Writing and updating documentation can be a challenging task, particularly in large-scale projects. At Oxygen XML Editor, for instance, we use JIRA as an issue tracker for feature development. Once a developer completes a feature, it transitions to the documentation phase. This process often presents several challenges:

– Developers may provide incomplete or unclear documentation notes, assuming the writer has prior knowledge of the issue and omitting critical details.
– Valuable information is often buried within JIRA ticket comments, making it difficult to extract relevant insights.
– Identifying which topics require updates, including outdated images, and determining how to address them can be time-consuming and complex.

AI can simplify this process by analyzing all content within a JIRA ticket, including comments and attachments, to deliver a comprehensive understanding of the feature. By leveraging Retrieval-Augmented Generation (RAG) techniques, AI can also identify related topics and suggest updates, significantly streamlining the documentation workflow.

DITA’s structured and semantic nature makes it particularly well-suited for RAG. Features like short descriptions, map hierarchies, relationship tables, classification maps, and ontologies provide valuable context for AI, enabling it to understand resource relationships and requirements more effectively.

Quick Refactoring

Don’t forget that it is the small things that matter, small things that you perform frequently and the AI can take it of your back, such as:
– Converting lists to definition lists or tables.
– Adding menu cascade markup.

These minor improvements can save time and reduce repetitive work.

Editorial Support

As documentation evolves, the likelihood of inconsistencies and logical errors increases. AI can serve as a valuable reviewer, identifying conflicting information and logical flaws. For instance, we have successfully used AI to detect such issues in our own documentation, particularly in areas like installation procedures. This approach offers a quick and efficient way to leverage AI—simply provide it with some of your topics to analyze and review the results.

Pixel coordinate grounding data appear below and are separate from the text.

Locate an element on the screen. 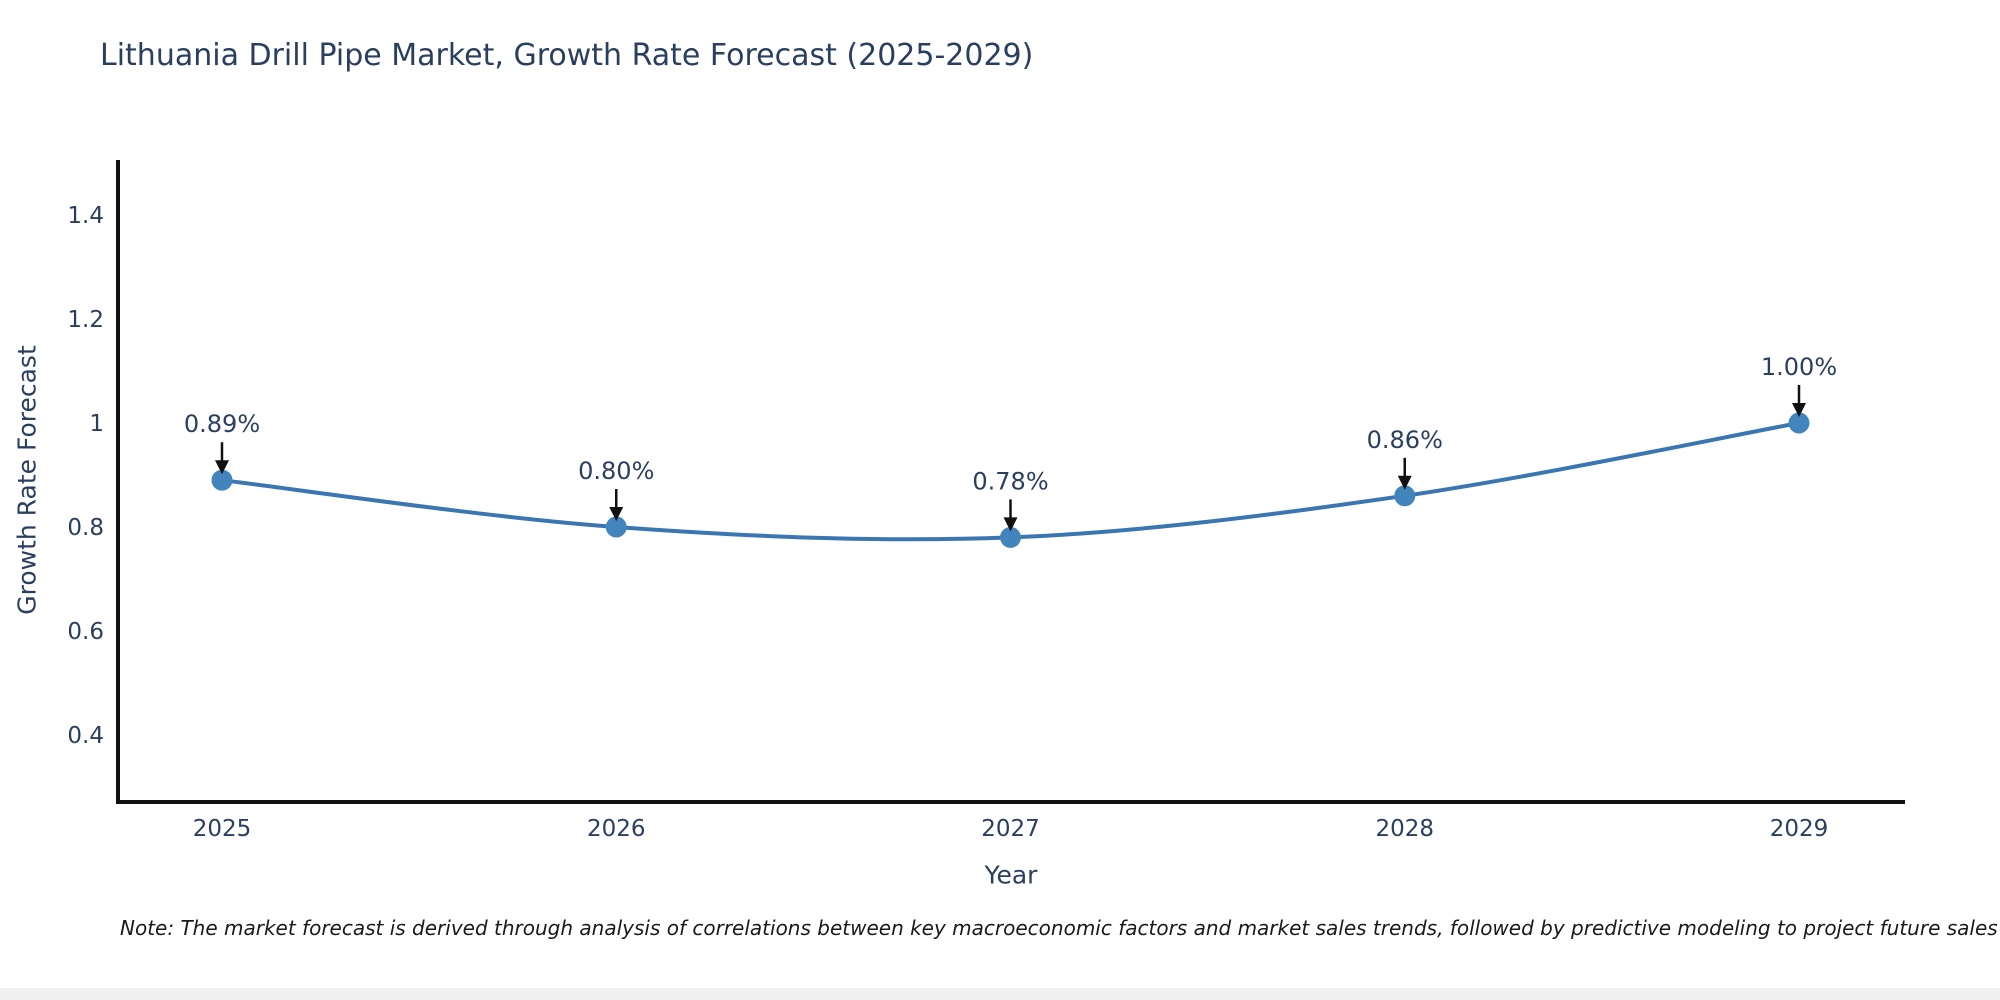 The width and height of the screenshot is (2000, 1000). data-point-value-label: 1.00% is located at coordinates (1799, 367). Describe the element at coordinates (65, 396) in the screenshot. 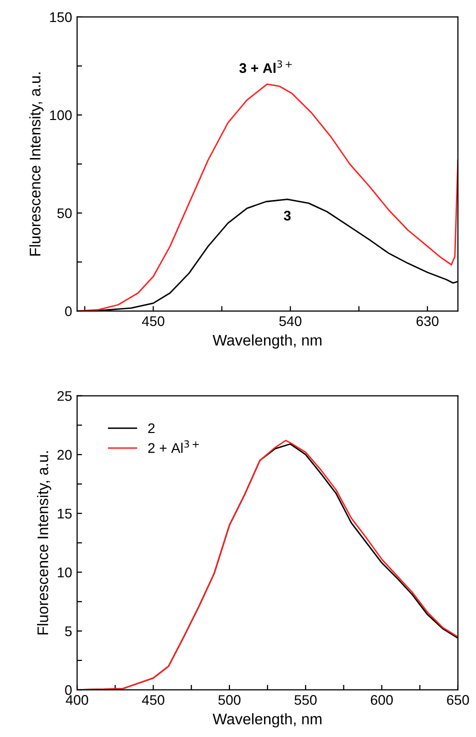

I see `y-tick-label: 25` at that location.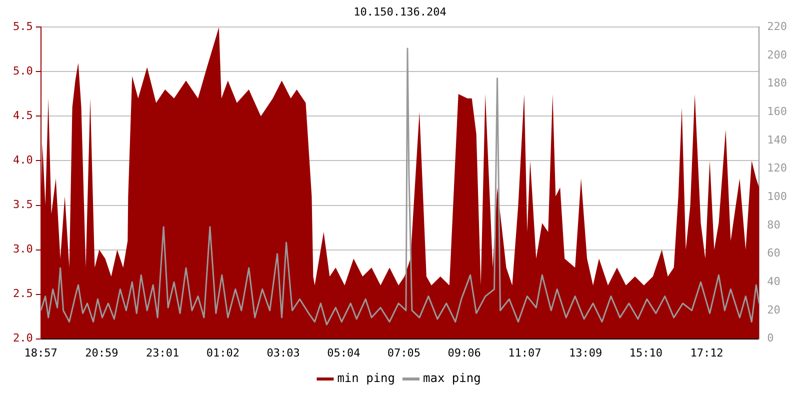 This screenshot has height=400, width=800. What do you see at coordinates (774, 253) in the screenshot?
I see `y2-tick-label: 60` at bounding box center [774, 253].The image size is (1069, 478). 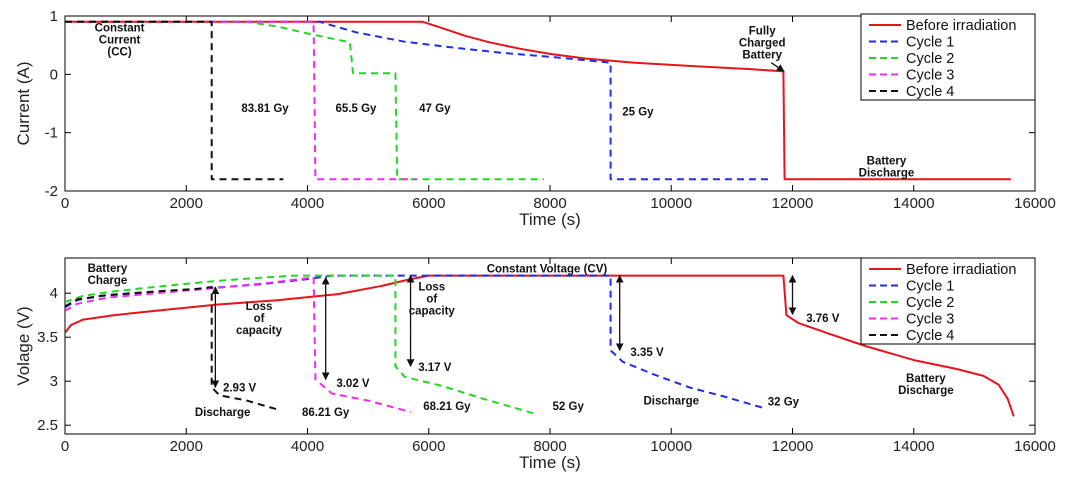 I want to click on y-tick-label: 0, so click(x=54, y=74).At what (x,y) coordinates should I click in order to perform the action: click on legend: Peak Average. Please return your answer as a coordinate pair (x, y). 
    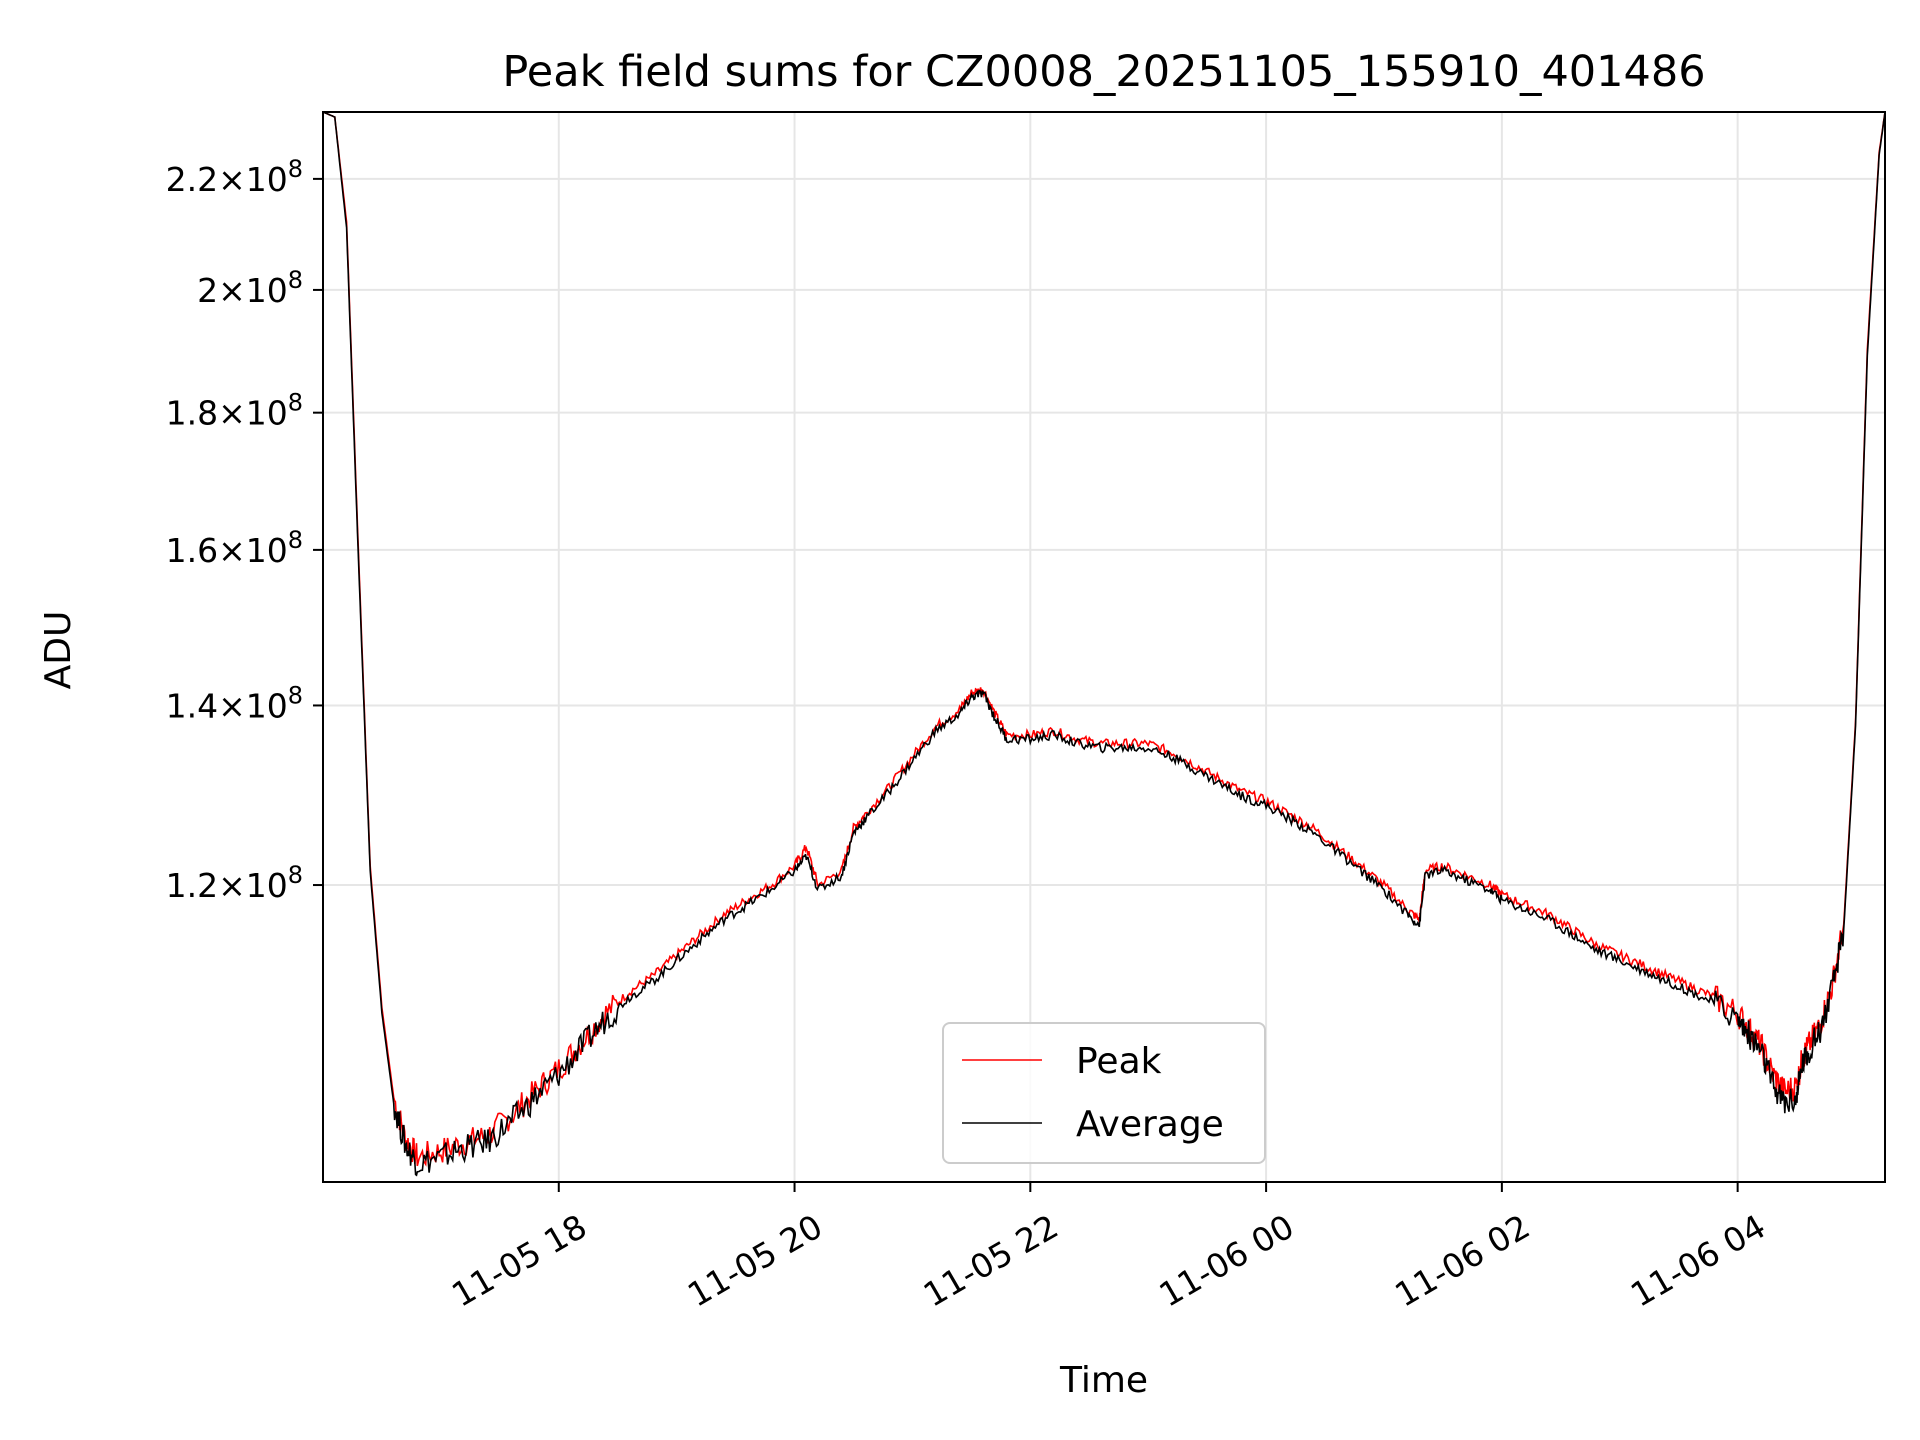
    Looking at the image, I should click on (1104, 1093).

During the review process, valuable insights are often buried within comment threads. Once the review is complete, the writer must carefully integrate all the feedback into the documentation, ensuring nothing is overlooked. Why not enlist the help of an “AI assistant”? AI can streamline this process by incorporating these insights into the document, resulting in a more comprehensive and accurate final product.

Takeaways

Here are some key points to consider in your daily tasks when leveraging AI assistance:

1. Set Realistic Expectations: AI is not a magical solution that flawlessly handles everything. It is a tool that requires careful and thoughtful application to be effective.
2. Align AI Strengths with Your Needs: Focus on areas where AI can deliver the most value, rather than attempting to use it for every task indiscriminately.
3. Expertise Enhances AI Performance: The quality of AI output is directly influenced by the quality of input—poor input leads to poor results.
4. Combine Tools for Better Results: Use AI in conjunction with existing tools like Schematron to address specific challenges. For instance, Schematron can identify images missing alt text, while AI can generate appropriate alt text for those images.

By understanding AI’s capabilities and limitations, you can harness its power to enhance your DITA XML workflows, boost productivity, and improve the quality of your documentation.